El Centro de Empresas y Derechos Humanos constató que, en 2025, tres cuartas partes de los casi 800 ataques que documentó contra personas que se pronunciaron en contra de las empresas se dirigieron contra quienes se movilizaron en torno a cuestiones climáticas, medioambientales y de derechos sobre la tierra.

Diez activistas del grupo ecologista Madre Naturaleza Camboya siguen en prisión, tras haber sido condenados a duras penas en 2024 como represalia por su labor de sensibilización pública sobre los impactos de los proyectos extractivos y de infraestructura. En México, Kenia Hernández, líder del movimiento campesino Zapata Vive que defiende los derechos sobre la tierra, cumple una condena de diez años y medio por cargos falsos.

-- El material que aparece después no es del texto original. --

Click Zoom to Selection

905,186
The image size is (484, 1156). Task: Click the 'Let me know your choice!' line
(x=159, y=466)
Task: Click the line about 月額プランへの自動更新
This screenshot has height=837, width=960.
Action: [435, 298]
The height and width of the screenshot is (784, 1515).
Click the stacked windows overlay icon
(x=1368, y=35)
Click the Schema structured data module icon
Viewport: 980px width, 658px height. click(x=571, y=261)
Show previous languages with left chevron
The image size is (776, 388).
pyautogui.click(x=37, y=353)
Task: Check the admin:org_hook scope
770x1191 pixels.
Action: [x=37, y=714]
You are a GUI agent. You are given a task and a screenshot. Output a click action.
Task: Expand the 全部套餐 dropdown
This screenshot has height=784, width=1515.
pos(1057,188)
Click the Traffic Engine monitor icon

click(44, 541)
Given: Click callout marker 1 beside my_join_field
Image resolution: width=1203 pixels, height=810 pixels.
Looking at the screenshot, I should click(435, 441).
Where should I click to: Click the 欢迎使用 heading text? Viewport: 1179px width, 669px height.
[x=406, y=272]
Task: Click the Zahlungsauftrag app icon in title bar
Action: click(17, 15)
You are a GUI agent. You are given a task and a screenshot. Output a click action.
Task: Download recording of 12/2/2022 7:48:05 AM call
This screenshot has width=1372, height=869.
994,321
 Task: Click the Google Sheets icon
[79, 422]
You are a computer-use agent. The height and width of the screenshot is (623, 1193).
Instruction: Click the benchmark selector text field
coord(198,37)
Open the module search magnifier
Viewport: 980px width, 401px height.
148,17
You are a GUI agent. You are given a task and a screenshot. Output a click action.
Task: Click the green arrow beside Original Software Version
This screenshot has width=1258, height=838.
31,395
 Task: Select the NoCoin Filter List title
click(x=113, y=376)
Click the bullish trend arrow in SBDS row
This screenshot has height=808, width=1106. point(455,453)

En Uganda, el año pasado las autoridades detuvieron a 11 activistas por protestar contra la construcción del oleoducto de crudo de África Oriental.

En enero, la policía registró el domicilio de Harjeet Singh, uno de los activistas medioambientales más destacados de la India y defensor acérrimo de un tratado de no proliferación de combustibles fósiles. En Chile, donde el Gobierno ha debilitado las leyes medioambientales, las activistas indígenas sufren intimidación, acoso judicial y ataques violentos por oponerse a proyectos a gran escala.

El año pasado, el gobierno alemán inició una investigación sobre la financiación pública de los grupos ecologistas; el parlamento neerlandés aprobó una moción en la que declaraba a Extinction Rebellion «organización ilegal, perturbadora de la sociedad y vandálica», y el gobierno portugués incluyó a los grupos ecologistas en una sección sobre terrorismo de su informe anual de seguridad.

Las autoridades de Australia y Nueva Zelanda han detenido a numerosas personas en protestas climáticas y medioambientales, incluidas las de oposición a la minería del carbón.

La resolución de la ONU deja claro que la criminalización y la violencia son incompatibles con las obligaciones de los Estados, y que todo el mundo tiene un papel que desempeñar en la acción climática. Insta a los Estados a «garantizar la participación plena, significativa e igualitaria de los pueblos indígenas, las comunidades locales, las personas de ascendencia africana, las mujeres y las niñas, los niños y los jóvenes, las personas con discapacidad y las personas en situaciones vulnerables en la toma de decisiones sobre la acción climática».

Los Estados que respaldaron la resolución están atacando a las personas con las que esta les exige que colaboren. No podrán cumplir sus obligaciones climáticas a menos que dejen de reprimir a la sociedad civil. La resolución debería dar un nuevo impulso a los llamamientos de la sociedad civil para sustituir la represión por la colaboración.

Andrew Firmin es redactor jefe de Civicus, codirector y redactor de Civicus Lens y coautor del Informe sobre el Estado de la Sociedad Civil de la organización.